Requirements -
Gather every line of the listing below that contains the word "beside", and copy each one. Case counts.

Records shown -
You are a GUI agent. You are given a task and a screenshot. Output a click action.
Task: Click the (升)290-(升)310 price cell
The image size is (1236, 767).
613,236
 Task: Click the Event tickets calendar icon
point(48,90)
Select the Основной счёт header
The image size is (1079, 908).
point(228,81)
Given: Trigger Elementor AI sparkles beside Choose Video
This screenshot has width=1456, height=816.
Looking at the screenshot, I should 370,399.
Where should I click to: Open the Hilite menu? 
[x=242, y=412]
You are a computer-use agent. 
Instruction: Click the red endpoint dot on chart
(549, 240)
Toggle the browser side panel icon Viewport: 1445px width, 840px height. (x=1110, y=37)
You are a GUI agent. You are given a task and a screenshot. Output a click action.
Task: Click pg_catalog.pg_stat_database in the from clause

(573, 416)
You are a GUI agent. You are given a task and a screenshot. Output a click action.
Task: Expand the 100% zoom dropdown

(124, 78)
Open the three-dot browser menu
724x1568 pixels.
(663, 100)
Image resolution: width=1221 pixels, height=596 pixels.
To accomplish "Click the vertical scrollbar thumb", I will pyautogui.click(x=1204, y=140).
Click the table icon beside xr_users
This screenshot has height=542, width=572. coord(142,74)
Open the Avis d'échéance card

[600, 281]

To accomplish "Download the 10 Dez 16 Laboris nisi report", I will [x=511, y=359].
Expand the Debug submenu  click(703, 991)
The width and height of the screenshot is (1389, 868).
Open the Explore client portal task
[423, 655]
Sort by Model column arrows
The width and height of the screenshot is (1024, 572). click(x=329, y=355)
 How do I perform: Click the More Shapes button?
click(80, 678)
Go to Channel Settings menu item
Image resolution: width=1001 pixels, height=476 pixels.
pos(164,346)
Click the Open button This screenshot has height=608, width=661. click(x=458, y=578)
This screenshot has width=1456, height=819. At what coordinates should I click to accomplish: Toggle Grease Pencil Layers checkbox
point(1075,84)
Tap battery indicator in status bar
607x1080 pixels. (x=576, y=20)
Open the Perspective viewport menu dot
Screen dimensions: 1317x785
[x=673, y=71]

In response -
Given: Trigger Elementor AI sparkles beside Choose Video
Click the table icon beside xr_users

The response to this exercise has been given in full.